Here are the steps. Lift the right foot. He misses, cascades, impacts, abrades.
Who would have thought the old man to have so much blood in him?
“Oh my God!” says Reynolds when she finds him. “Gavvy! I can’t leave you alone for a minute! Now look what you’ve done!” She bursts into tears.
She’s managed to drag him onto the deck chair and prop him in place with the two pillows; she’s wiped off some of the blood and stuck a wet dishtowel onto his head. Now she’s on the phone trying to locate an ambulance. “You can’t put me on hold!” she’s saying. “He’s had a stroke, or else … This is supposed to be an emergency service! Oh f*ck!”

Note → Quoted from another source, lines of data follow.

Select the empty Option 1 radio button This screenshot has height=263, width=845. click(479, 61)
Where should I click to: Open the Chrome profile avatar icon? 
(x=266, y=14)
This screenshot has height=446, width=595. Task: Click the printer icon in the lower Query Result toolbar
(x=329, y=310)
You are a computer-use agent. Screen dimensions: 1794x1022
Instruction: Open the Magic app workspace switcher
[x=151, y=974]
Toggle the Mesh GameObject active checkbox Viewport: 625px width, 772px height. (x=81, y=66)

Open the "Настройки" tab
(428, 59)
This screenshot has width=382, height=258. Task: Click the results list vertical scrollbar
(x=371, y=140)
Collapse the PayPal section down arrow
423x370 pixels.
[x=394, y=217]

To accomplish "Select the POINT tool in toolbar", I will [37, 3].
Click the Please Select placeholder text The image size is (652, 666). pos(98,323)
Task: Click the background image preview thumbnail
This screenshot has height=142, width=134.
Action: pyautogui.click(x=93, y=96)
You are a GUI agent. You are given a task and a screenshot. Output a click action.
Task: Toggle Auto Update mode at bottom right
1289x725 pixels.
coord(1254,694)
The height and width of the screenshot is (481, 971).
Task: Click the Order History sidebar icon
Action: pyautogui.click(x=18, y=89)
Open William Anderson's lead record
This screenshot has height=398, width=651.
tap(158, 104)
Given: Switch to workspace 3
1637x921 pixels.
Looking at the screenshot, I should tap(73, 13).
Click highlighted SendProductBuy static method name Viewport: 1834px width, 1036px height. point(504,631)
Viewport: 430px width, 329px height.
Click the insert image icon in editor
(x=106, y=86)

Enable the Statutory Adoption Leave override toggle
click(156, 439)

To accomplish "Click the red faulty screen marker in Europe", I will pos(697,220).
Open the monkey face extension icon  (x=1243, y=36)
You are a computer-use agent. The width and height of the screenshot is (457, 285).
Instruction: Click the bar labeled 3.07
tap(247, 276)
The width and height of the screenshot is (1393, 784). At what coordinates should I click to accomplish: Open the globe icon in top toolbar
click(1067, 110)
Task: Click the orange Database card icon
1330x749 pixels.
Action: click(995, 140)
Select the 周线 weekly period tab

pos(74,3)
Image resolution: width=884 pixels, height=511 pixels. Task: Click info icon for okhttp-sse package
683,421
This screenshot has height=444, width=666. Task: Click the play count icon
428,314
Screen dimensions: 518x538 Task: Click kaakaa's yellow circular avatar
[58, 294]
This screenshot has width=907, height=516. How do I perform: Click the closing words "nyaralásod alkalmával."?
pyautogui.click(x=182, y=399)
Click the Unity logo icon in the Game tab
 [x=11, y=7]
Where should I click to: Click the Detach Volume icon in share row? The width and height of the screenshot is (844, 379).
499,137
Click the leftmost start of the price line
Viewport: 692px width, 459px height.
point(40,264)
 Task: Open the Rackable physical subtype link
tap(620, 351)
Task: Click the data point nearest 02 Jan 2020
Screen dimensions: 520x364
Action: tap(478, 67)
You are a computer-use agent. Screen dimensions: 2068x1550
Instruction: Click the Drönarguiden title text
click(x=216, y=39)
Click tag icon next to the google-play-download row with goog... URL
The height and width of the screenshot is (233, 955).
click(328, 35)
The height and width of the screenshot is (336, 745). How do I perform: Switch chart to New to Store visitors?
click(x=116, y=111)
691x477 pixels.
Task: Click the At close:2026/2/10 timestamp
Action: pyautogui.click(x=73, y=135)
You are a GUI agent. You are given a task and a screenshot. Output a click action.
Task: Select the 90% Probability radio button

Gavin lies between the pillows, with something neither cold nor hot trickling down his face. It isn’t twilight after all because the sun’s just setting, a glorious pinkish red. The palm fronds are waving gently; the circulation pump is throbbing, or is that his pulse? Now the field darkens, and Constance is hovering in the middle of it; the old, withered Constance with the mask-like makeup job, the pale, wrinkled face he saw on the screen. She looks at him with bewilderment.